A leading VC firm based in Silicon Valley, which manages several multi-billion dollar funds, is cognizant of the security risks and threats that must be mitigated in order to protect their data, their portfolio companies, their limited partners and their institutional investors.
The constant barrage of breaches over the last decade has made it abundantly clear that usernames and passwords — which were invented back in 1964 — are simply no longer secure enough. According to the 2019 Verizon Breach Investigations Report, compromised credentials are responsible for over 80% of all breaches.
Over the last several years, the industry has delivered solutions that attempt to make static credentials more secure, which led organizations to adopt two-factor authentication (2FA) utilizing SMS, OTPs or hardware tokens. These added layers are burdensome to the user and only deal with superficial security symptoms — not the root cause of the problem — leaving organizations vulnerable to phishing attacks, keylogging, malware, SIM swapping and more.
To better secure their organization’s data, the client required a passwordless authentication solution that was designed to fit seamlessly into their existing infrastructure, most importantly for their employee single-sign on (SSO) solution — in this case, Okta.
“Cybersecurity is critically important to us,” said the firm’s head of information security. “Every year, we significantly invest in cybersecurity projects to make sure we’re protected. Investment is a trust business and trust is core to what we’re doing. As VC becomes more competitive, giving somebody a reason not to trust you means they won’t give you their money — they’ll just go elsewhere.”
To improve their security posture, the client selected Trusona’s passwordless authentication solution. Removing the reliance on usernames and passwords from their employees’ user experience now enables them to eliminate the largest threat vector of compromised credentials. This led to a significant reduction in overall risk.
“Trusona effortlessly augments our Okta experience,” said their head of information security. “All of our corporate applications are behind Okta, and we wanted to make sure that logging in was a more secure, unified experience across both desktop and mobile devices. Trusona gives us the ability to verify who people say they are without having to type any credentials.”
Beyond the streamlined integration with their existing SSO, the firm was also impressed with the combination of strong security and simple user experience built into the authentication solution. After only a few weeks of utilizing Trusona in a pilot program, they procured an enterprise-wide license for every employee.
“The security problem is highly relevant and difficult to solve,” said their head of information security. “We selected Trusona because they are solving that technology problem elegantly. It’s demonstrating to my users how usernames and passwords are obsolete — and they are obsolete. We’ve never seen anything like Trusona. They’ve made this look easy.”
Preventing costly data breaches
By implementing Trusona’s dynamic passwordless authentication, the VC firm can rest easy knowing their sensitive assets are well-protected from the most prominent cyber threats. For example, while other 2FA solutions utilizing SS7/SMS are prime targets for SIM swap attacks, using Trusona has made them inherently immune to any such breach attempts.
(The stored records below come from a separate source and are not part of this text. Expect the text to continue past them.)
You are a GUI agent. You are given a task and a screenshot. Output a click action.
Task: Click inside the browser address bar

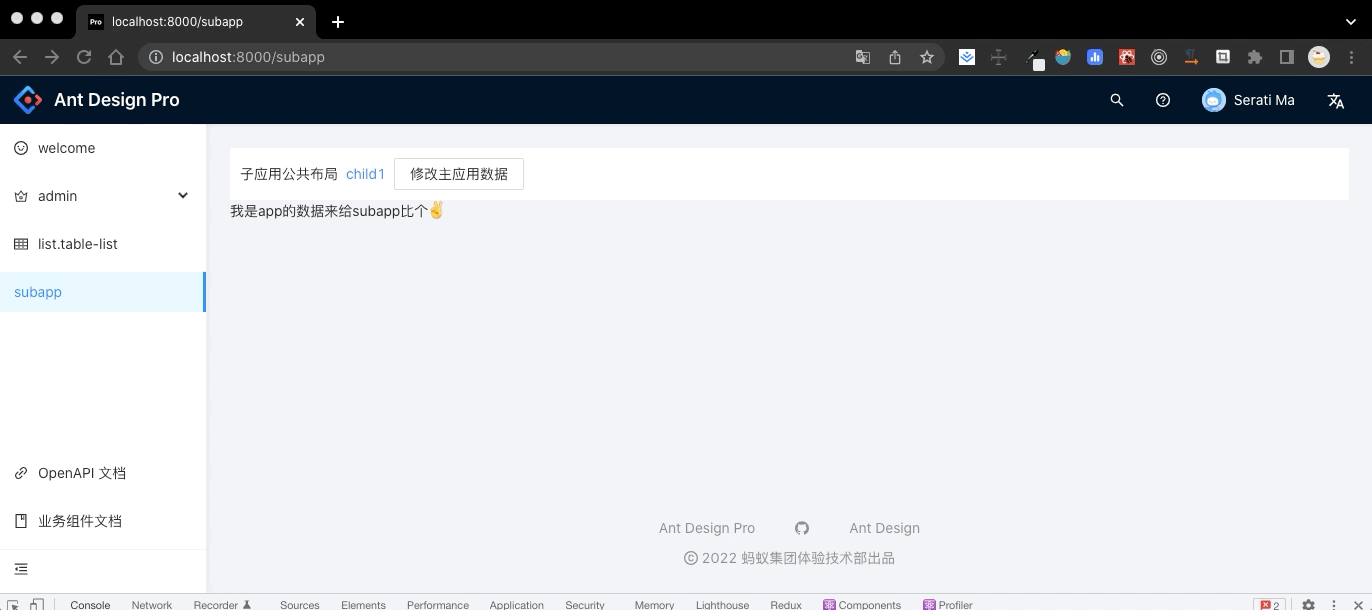tap(400, 57)
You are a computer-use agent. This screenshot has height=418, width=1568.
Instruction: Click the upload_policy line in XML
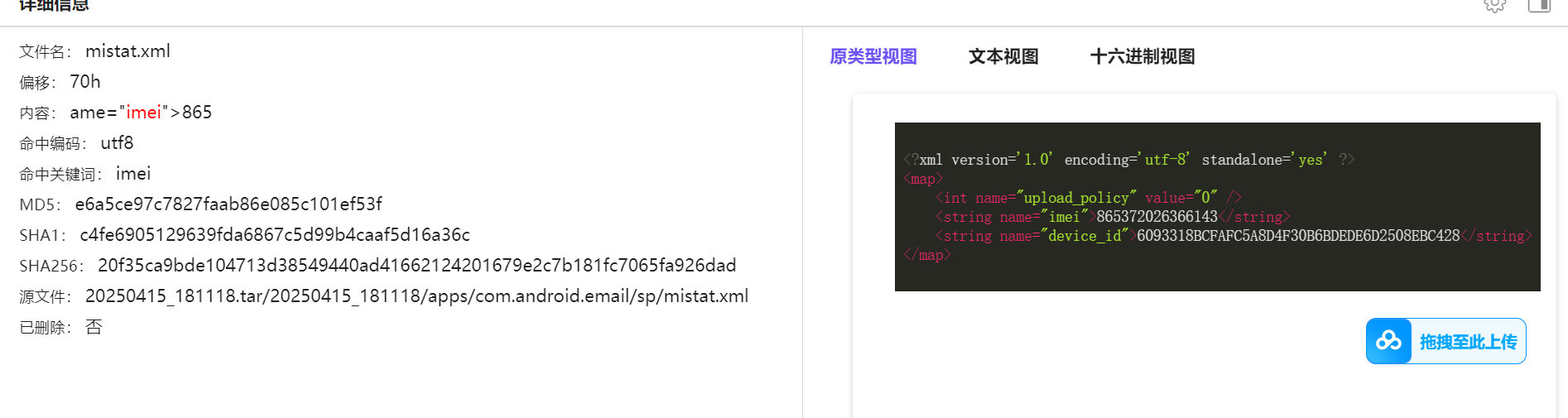point(1089,198)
“If you’ve tied your security to a mobile SMS, that’s a bad security model and one that NIST no longer recommends for multi-factor authentication,” said their head of information security.
“Criminals will have a much easier time trying to steal your phone number, then requesting a password reset. By moving to an authorized app/device combination and removing passwords altogether we’re preventing any of those attacks.”
Enabling — not impeding — their employees
With no usernames, passwords, OTPs or typing of any kind, Trusona offers the simplest login experience for the VC firm’s users. Their employees receive a fast, simple and consistent authentication experience across desktop and mobile devices, whether on-premise or remote.
“Our employees love it,” said their head of information security. “With one touch, they log in and go. Trusona lowers the overall friction of the authentication process and makes it lightweight. Security may be a tough problem to solve, but it shouldn’t be pushed onto the user.”
Rapid deployment and time-to-value
The firm’s ability to simply and swiftly deploy Trusona with their existing Okta platform has helped them derive value in a matter of a few weeks. Trusona’s cloud-based solution ensures there are no extraneous components to manage and user onboarding is completely self-service, requiring no IT provisioning. Together, that means enabling a frictionless and secure login across their entire employee base.
“I talk Trusona up to all of my colleagues and peers,” said their head of information security. “One thing I share with other IT practitioners is that when I need to access a file I’ve put in a secure place, I just use Trusona to log in and download the file without exposing any credentials or passwords. In other words, I can get my job done quickly and easily.”